J’ai eu un coup de cœur…

Un coup de foudre, plutôt. En 2012, lorsque mon mari et moi sommes venus visiter ma sœur qui habitait déjà ici, nous sommes tombés amoureux du Québec. Alors qu’en France, j’ai toujours été perçue comme une étrangère, j’ai tout de suite senti une bonté dans le regard des gens d’ici. Tout le monde se montrait curieux, accueillant et ouvert. Dès notre retour de vacances, nous avons entamé des démarches d’immigration permanente.

Ce qui me rend fière

Même si je travaille énormément, je me réjouis d’avoir le courage et la volonté de faire ce qui me plaît vraiment. Chaque jour, je rencontre des clients curieux, qui veulent en apprendre plus sur l’Afrique. Chez Nyumba Design, ils découvrent un continent, formé de plusieurs régions qui ont chacune leurs particularités, leur style et leur personnalité. C’est très gratifiant de voir la surprise sur leur visage lorsqu’ils réalisent que des produits africains se marient parfaitement à leur décor et y ajoutent une touche unique qu’ils ne trouveront pas ailleurs.

Art africain

Photo : Marie-Claude Fournier

Ce que j’ai appris

La patience. Au début, je voulais tellement réussir que j’ai dépensé sans compter pour me faire connaître. J’ai mis toutes mes économies dans des publicités, des représentations, des salons, mais je n’obtenais aucun retour. Je me suis beaucoup remise en question, allant même jusqu’à songer à retourner en droit ou sur un chemin plus sûr. En fin de compte, les encouragements de mes proches m’ont poussée à continuer. Le bouche à-oreille a fait le reste… Depuis que j’ai lâché prise et que je comprends que chaque chose vient en son temps, les résultats sont exponentiels.

J’ai eu de la chance…

Je me considère comme très privilégiée de ne pas avoir vécu le racisme, alors qu’autour de moi beaucoup de gens ont dû composer avec des préjugés. Je souhaite du plus profond de mon cœur que mes deux enfants en soient aussi à l’abri.

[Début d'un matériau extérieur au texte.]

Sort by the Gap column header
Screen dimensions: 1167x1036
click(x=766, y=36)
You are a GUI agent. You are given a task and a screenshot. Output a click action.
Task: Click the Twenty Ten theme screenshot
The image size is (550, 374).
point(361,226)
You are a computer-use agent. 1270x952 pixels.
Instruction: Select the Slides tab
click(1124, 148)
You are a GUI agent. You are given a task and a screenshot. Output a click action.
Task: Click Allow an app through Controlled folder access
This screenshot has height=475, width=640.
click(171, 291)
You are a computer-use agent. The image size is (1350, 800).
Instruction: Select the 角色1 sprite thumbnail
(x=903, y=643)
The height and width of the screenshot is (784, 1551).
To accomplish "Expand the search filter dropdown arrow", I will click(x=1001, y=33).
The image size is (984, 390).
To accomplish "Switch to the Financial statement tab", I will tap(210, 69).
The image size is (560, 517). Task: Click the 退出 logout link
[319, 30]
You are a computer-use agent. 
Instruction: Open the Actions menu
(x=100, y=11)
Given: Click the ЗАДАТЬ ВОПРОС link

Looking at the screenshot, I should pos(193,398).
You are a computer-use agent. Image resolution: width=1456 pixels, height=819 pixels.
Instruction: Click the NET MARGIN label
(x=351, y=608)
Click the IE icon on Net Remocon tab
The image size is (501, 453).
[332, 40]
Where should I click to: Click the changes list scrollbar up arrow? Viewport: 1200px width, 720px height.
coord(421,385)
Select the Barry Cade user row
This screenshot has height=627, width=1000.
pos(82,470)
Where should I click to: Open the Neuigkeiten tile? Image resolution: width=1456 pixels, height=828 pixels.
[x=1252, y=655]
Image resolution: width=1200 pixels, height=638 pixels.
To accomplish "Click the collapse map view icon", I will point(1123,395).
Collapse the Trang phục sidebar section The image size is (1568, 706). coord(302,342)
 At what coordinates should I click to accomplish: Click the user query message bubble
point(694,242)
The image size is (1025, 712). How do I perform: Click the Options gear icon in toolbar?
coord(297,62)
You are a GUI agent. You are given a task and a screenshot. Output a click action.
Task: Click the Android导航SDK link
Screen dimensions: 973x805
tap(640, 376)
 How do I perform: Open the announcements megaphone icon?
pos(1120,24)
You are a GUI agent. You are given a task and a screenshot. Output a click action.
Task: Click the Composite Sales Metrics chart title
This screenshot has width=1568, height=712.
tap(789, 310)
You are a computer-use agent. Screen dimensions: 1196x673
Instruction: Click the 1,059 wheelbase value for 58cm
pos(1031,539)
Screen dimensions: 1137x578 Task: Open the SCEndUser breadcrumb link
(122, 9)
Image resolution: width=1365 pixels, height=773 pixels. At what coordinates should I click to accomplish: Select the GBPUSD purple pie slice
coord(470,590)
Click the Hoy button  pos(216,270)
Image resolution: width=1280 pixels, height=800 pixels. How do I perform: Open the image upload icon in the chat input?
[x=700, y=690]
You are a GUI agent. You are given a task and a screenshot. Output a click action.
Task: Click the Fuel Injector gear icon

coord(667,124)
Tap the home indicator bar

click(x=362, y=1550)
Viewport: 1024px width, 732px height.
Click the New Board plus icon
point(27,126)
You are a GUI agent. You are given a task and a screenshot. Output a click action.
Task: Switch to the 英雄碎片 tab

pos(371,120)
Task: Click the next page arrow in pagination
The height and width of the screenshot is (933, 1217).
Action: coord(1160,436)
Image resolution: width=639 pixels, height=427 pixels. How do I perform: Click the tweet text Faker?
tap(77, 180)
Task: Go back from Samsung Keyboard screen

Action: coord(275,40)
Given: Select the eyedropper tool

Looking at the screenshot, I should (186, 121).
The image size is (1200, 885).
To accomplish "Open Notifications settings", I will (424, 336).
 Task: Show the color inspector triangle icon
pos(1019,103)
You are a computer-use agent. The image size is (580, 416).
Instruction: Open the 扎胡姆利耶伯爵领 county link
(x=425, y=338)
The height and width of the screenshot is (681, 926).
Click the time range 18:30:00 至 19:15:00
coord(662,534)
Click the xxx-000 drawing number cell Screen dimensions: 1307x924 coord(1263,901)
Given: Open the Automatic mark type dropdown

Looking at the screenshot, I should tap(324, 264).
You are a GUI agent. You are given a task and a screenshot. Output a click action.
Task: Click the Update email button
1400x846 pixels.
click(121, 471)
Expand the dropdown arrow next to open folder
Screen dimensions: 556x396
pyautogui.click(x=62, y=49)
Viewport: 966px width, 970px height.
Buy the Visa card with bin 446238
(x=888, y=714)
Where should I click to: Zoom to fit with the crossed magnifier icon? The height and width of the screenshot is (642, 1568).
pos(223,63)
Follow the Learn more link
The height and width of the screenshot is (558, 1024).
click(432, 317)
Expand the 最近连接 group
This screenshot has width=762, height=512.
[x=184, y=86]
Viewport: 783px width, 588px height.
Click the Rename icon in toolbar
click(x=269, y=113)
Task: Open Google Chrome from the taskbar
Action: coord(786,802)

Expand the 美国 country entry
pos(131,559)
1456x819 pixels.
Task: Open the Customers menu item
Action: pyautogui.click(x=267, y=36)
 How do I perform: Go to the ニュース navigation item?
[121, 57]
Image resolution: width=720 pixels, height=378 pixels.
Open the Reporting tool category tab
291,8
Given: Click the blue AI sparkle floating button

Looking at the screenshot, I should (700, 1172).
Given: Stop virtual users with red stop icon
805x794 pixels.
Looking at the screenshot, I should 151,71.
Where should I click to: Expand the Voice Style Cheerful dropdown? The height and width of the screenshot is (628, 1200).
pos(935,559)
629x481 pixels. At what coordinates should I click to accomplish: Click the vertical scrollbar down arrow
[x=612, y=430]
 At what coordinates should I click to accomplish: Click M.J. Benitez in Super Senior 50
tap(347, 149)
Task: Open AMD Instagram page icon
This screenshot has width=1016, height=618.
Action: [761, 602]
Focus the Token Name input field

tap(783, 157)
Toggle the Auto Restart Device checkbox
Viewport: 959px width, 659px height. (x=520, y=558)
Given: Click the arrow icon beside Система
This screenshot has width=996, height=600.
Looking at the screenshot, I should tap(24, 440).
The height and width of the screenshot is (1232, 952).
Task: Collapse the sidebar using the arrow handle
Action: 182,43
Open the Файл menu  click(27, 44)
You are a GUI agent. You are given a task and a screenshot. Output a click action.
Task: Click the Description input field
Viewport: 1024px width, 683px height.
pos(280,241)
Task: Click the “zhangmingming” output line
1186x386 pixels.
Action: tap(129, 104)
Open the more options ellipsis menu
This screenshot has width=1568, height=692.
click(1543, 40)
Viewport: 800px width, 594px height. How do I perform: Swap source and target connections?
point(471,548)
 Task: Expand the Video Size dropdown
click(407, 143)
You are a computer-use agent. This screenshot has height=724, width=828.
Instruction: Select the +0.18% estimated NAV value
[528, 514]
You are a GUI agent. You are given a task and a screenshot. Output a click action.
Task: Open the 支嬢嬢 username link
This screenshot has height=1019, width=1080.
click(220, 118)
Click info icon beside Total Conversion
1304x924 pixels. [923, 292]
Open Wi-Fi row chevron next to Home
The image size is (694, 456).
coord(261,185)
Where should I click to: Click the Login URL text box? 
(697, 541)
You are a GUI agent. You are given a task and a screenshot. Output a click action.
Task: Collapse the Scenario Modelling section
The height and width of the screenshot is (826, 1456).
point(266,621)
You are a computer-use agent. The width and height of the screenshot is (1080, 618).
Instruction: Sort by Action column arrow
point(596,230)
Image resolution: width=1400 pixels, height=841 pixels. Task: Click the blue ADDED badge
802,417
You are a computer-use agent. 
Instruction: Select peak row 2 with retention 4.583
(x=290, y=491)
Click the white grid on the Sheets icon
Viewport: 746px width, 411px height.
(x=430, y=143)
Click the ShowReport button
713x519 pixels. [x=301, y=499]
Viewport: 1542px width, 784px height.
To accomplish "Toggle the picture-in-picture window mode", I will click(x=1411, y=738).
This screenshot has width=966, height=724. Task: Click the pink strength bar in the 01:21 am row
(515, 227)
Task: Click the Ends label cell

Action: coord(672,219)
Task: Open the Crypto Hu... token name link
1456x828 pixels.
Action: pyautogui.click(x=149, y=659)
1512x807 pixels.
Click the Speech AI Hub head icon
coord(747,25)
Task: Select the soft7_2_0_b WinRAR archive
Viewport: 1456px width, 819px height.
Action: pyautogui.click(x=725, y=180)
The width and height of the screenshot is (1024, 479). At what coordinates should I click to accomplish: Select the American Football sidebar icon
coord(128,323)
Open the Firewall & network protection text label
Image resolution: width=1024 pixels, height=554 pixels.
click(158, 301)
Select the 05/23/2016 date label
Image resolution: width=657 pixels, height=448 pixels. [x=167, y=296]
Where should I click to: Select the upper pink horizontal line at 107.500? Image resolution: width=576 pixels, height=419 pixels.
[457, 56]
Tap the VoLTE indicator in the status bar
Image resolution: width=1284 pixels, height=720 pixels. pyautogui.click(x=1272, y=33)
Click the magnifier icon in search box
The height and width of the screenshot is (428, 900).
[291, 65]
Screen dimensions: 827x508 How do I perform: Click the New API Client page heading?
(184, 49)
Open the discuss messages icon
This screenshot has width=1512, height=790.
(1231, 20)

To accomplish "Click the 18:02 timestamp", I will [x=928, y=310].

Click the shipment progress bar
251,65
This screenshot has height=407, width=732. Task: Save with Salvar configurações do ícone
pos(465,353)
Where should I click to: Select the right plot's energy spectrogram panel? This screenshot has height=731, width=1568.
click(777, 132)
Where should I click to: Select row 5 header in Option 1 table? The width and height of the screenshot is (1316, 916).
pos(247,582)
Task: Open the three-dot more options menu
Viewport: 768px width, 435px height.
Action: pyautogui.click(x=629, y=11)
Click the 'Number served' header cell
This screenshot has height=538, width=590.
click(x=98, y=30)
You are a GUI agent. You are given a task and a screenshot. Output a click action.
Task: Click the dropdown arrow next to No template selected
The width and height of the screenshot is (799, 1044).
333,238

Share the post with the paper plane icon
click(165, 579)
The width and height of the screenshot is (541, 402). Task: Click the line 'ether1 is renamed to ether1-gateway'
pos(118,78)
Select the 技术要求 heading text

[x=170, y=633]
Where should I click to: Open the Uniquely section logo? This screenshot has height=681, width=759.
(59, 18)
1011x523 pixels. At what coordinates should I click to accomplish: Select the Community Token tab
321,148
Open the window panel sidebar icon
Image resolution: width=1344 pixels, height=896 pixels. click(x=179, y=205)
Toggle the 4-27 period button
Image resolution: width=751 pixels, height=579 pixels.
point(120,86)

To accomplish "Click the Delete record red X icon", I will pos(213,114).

Une certitude qui me guide

Je suis convaincue que l’art est un moyen fort de créer des ponts, de démontrer qu’on se ressemble plus qu’on pense. La majorité de mes clients sont caucasiens. Ils se reconnaissent dans mes produits et veulent changer les choses en soutenant l’esprit humanitaire qui est derrière. Les profits de mon entreprise sont en partie redirigés vers des projets de développement dans les communautés rurales africaines, notamment au Swaziland [maintenant nommé Eswatini], en Éthiopie, en Afrique du Sud et au Sénégal.

Les femmes qui m’inspirent

D’abord ma mère, aujourd’hui décédée, pour sa fibre entrepreneuriale– elle était documentaliste, trilingue et avait toujours la tête pleine de projets –, son amour du voyage, sa curiosité envers les autres cultures. Puis Oprah Winfrey, une femme noire puissante, qui brise les barrières et abolit les préjugés. Elle est aimée par toutes les communautés et tous les milieux, et me rappelle que tout est possible.

Ce que je dirais aux femmes qui songent à se lancer en affaires

Même si le chemin est jonché d’obstacles, il faut s’écouter et aller de l’avant pour ne pas avoir de regrets par la suite. On doit à tout prix renverser la peur, et ce, peu importe les mises en garde de son entourage. Chacun est maître de son destin.